Motivated by truth to end invasion of Ukraine

  • 28 November 2025

Yuriy Uhryn (LLM 2025) is a Ukrainian specialising in international criminal law, motivated by Russia’s invasion and the death of a family friend.

“The invasion started in 2014 in Crimea, when I was 10 or 11,” Yuriy says. “Russia was doing a lot of operations in Donetsk and my dad’s friend’s son, who at that time was 23, volunteered to fight. He was from my hometown, my school, my teachers taught him. We were close with his family and just few days after this 23rd birthday he died.

“I realise now how young he was. He was just a year older than I am now. After that it motivated me to bring the truth to other people.

“Before 2022, many Ukrainians, not even mentioning the international community, were slightly blind to Russian war in Crimea and eastern part of Ukraine. I was always trying to bring it to people’s attention. I knew it could happen and it did in 2022.”Yuriy Uhryn in a suit with a Ukraine flag badge

Yuriy was an undergraduate law student at Kyiv-Mohyla Academy in February 2022, leaving the capital mere hours before Russia’s invasion under the instructions of Russia President Vladimir Putin. He returned to his small hometown in the west of Ukraine, where he would volunteer to help Ukraine resist.

In the meantime, he opted to continue his academic studies and seek to make a difference through law, with the support of family and friends. His studies were disrupted by the Covid-19 pandemic and then the invasion, but he has tried to seize opportunities.

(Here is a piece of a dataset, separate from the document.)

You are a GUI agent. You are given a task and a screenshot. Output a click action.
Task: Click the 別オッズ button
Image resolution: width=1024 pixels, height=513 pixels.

“It was never a student experience I dreamt of, but I’m still very grateful to Kyiv-Mohyla Academy, because everything I have now is because of that,” he adds.

Yuriy held an internship with Amal and George Clooney’s foundation for a year and a scholarship at Bocconi University in Milan, Italy.

He then started working for Truth Hounds, a leading non-governmental organisation based in Kyiv, investigating war crimes not only in Ukraine, but also in other countries, like Syria. 

He is a recipient of the Chevening Scholarship, which is funded by the UK Government’s Foreign, Commonwealth and Development Office, and the Cambridge Trust.

“Cambridge is the best for public international law,” Yuriy adds. “The Lauterpacht Centre for International Law is a good example of that.

Yuriy cites the academics and teachers, plus the opportunity to build connections through networking at Cambridge, as well as the content of his course. He is also motivated to give back to Cambridge, by sharing his work, which includes an investigation into the seizure of Zaporizhzhia Nuclear Power Plant in March 2022. The report is available online and was written by Truth Hounds with the support of Greenpeace Ukraine.

The report, Seizing Power, documents how Russia’s state nuclear corporation Rosatom became an active participant in Russia’s military occupation of the ZNPP and the city of Enerhodar, coercing plant staff, undermining nuclear safety, and facilitating crimes against civilians.

As discussions continue to try to negotiate an end to the war, and while it may be some time before any prosecutions can even be contemplated, documenting evidence is imperative. This was shown with events in the former Yugoslavia leading to prosecutions decades later.

Yuriy adds: “There’s a lot of work which is not public. Hopefully you’re going to see some results. I’m optimistic after two years of being pessimistic.

“It takes a lot of personal courage. Often people can say ‘oh, he’s not impartial, because he’s Ukrainian’. But I’m motivated to put this to an end.”